600形は200形に続いて登場した、今度は太った車体更新前の都電7000形のような顔をした車両です。本来であれば、新型のLRT車両として、土佐電のPCCカーだった500形の量産的存在になるはずでしたが、カルダン化は見送られてしまい、安芸線直通用の間接非自動制御車と市内線専用の直接制御車が導入されました。
1.626他 (桟橋車庫:1994年8月)
しかしながら、この車両は31両も製造されて大所帯となり、そのうち601~621は自社工場製です。これだけの車両を作り込める技術力はかなりなものです。この技術力が後の輸入車導入に活かされたものと思われます。
2.620 (桟橋車庫:1994年8月)
600形(注1)は200形に代る安芸線直通車として導入されましたが、直通用の間接非自動制御車として製造されたのは、601,602,608,609,612~631の24両で、これらは連結器とジャンパー栓を装備していました。

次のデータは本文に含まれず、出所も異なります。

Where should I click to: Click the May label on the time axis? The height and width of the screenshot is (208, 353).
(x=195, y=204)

安芸線内では3連も運用されましたが、市内線は軌道法の制約で列車長が30m以下となるため、2連と単行に分けて続行運転されていました。
3.627 (桟橋車庫:1994年8月)
(注1)600形の車歴
・土佐601,602:1957年自社製
・土佐603~607:1958年自社製
・土佐608,609,613~615:1959年自社製
・土佐610~612,616~619:1960年自社製
・土佐620,621:1961年自社製
・土佐622,623:1963年ナニワ工機製
・土佐624~631:1964年ナニワ工機製
※613~615は610~612より1年早く竣工していますが理由がわかりません。また、同一形式で直接制御車と間接非自動制御車が混在しているのも運用を考えるとややこしく、なぜ別形式にしなかったのかもわかりません。
4.625 (桟橋車庫:1994年8月)
600形は安芸線廃止により、市内線専用となりましたが、市内線でもラッシュ時に2連運転されたので連結器等はそのままで運用されました。しかし、1987年に市内線の2連運転が廃止されると、徐々に連結器等が外されました。1994年の訪問時には、まだ連結器を装備した車両が多く見られましたが、ジャンパー栓はすでに撤去されていました。
5.631 (桟橋車庫:1994年8月)
1994年頃は、600形の冷房化が進行していました。しかし、600形は車両が多いので全車の冷房化が完了したのは1996年でした。
6.614 (桟橋車庫:1994年8月)
そして、600形も大半は広告車でした。ここにもアーモンドチョコがいました。
7.611 (桟橋車庫:1994年8月)
広告車は撮影を省略しましたが、この611は製造時から直接制御の車両と言うことでご覧いただきます。前述の通り、この車両には元から連結器は付いていませんで、まだ非冷房でした。この年は暑い夏でしたが、非冷房車と言えども、広告車なのでしっかり運用されていました。